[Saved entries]
================================

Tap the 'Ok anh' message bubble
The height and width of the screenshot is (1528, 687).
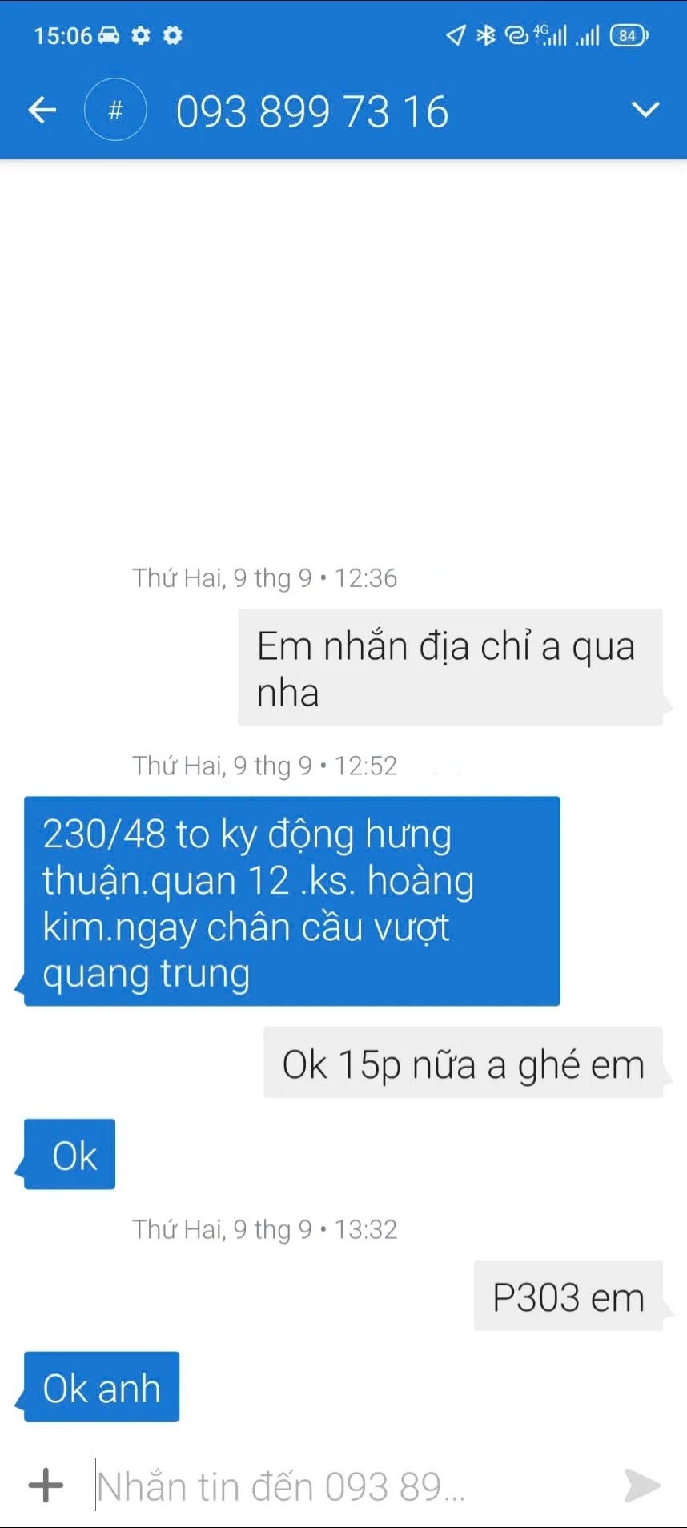pos(102,1387)
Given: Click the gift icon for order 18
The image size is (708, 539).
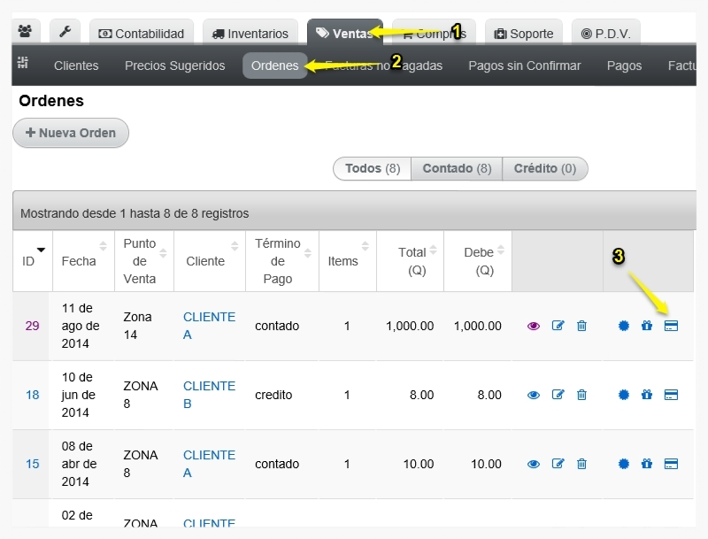Looking at the screenshot, I should click(647, 395).
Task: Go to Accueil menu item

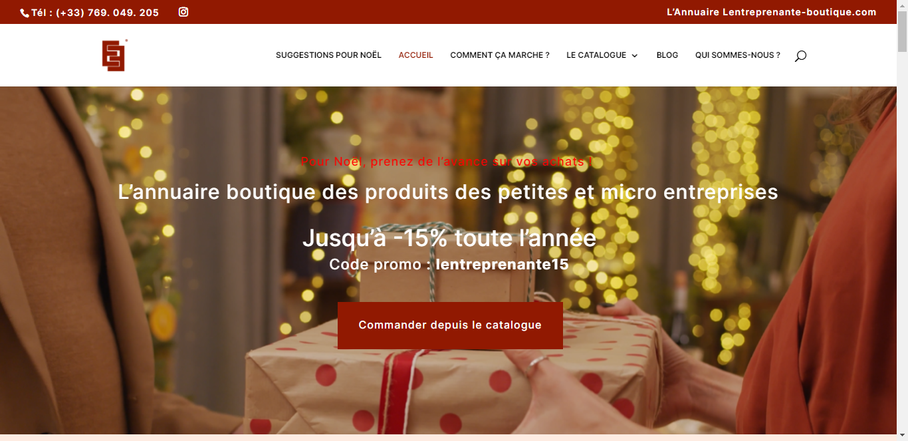Action: pyautogui.click(x=415, y=55)
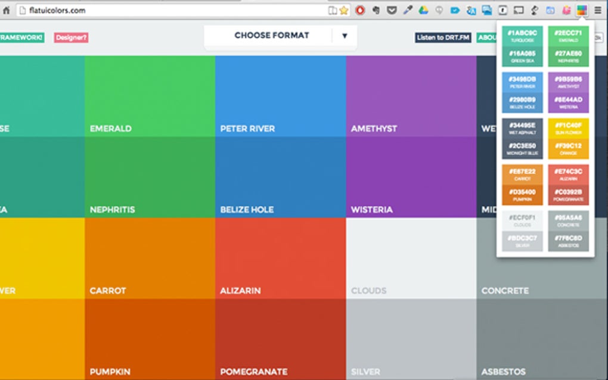Open the Evernote Web Clipper extension
Image resolution: width=608 pixels, height=380 pixels.
377,10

================================

The answer must be an exact copy of the entries, with the pictures omitted.

Tap the 'Ok anh' message bubble
The height and width of the screenshot is (1528, 687).
pos(102,1387)
Given: Click the gift icon for order 18
The image size is (708, 539).
Looking at the screenshot, I should click(647, 395).
Task: Go to Accueil menu item

Action: pyautogui.click(x=415, y=55)
Open the Evernote Web Clipper extension
Image resolution: width=608 pixels, height=380 pixels.
377,10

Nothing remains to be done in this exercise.